Dr. Sanjiv Gambhir and Dr. Jürgen Willmann are developing an advanced imaging technique that will light up lung cancer cells but not normal lung cells based on their unique molecular characteristics. This technique will not only have the resolution power to show extremely small lung lesions, but will also help to indicate whether the lung lesions identified show lethal, non-lethal, or benign characteristics.
Future work will involve moving promising molecular imaging biomarkers into safety and efficacy studies in preparation for FDA-approved Investigational New Drug (IND) clinical trials.
Dr. Peter Bach will examine cases of patients who died despite yearly CT screening to determine whether the window of opportunity is smaller than that interval to catch aggressive tumors.

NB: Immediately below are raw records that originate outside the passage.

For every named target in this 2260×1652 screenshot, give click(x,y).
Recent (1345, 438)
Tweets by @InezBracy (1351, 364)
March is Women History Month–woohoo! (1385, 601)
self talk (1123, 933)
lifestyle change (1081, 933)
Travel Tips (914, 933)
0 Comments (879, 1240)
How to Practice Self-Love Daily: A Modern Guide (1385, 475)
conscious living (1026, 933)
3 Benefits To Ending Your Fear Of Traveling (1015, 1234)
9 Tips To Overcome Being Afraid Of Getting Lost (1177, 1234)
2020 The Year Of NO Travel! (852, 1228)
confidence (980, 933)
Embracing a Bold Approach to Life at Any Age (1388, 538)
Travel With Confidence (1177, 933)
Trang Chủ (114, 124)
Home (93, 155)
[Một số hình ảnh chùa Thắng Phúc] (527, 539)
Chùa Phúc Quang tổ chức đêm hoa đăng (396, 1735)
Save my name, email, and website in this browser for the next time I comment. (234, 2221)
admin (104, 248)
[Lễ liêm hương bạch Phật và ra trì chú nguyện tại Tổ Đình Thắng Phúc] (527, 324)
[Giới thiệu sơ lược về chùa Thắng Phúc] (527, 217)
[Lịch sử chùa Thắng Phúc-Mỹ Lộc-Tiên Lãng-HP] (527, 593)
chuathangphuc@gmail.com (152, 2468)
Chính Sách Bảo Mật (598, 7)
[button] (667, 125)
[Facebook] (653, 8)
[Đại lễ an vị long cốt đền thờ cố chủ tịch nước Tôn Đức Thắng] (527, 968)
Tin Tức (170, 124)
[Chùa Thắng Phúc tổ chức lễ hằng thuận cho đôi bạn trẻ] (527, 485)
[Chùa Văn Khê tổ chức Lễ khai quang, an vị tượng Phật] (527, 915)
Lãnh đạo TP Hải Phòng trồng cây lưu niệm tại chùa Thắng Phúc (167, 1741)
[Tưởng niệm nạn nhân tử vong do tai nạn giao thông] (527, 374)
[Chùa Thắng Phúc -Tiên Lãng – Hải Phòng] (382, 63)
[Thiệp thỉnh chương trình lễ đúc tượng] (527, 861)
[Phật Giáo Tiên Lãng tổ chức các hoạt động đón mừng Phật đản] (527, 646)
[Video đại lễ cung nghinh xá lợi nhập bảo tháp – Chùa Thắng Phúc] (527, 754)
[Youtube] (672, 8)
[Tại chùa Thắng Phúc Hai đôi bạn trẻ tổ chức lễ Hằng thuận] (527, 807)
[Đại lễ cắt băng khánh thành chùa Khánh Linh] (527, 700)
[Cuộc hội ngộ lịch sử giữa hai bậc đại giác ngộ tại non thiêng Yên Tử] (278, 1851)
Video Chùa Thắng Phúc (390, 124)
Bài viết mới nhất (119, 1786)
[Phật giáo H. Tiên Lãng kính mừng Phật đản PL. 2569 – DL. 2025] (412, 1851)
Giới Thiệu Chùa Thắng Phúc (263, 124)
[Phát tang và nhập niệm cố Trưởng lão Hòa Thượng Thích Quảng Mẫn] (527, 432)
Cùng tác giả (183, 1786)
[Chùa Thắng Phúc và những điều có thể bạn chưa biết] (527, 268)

In order to stimulate interest in screening for lung cancer at the public health level, we must show that screening would be effective and also cost-effective. Dr. Sylvia Plevritis will develop models to find out whether current imaging-based screening is effective and cost-effective using data from clinical trials. Together these studies will leave Canary investigators poised for further work, aimed toward additional biomarker discovery, further validation of combinations of biomarkers, and validation of imaging techniques. It will be critical to validate our biomarkers in patients or in samples from patients prior to cancer development, a true test of a marker for early detection. Ultimately these biomarkers-both imaging and blood tests-will be used for earliest detection of otherwise lethal lung cancer in smokers, non-smokers, and former smokers.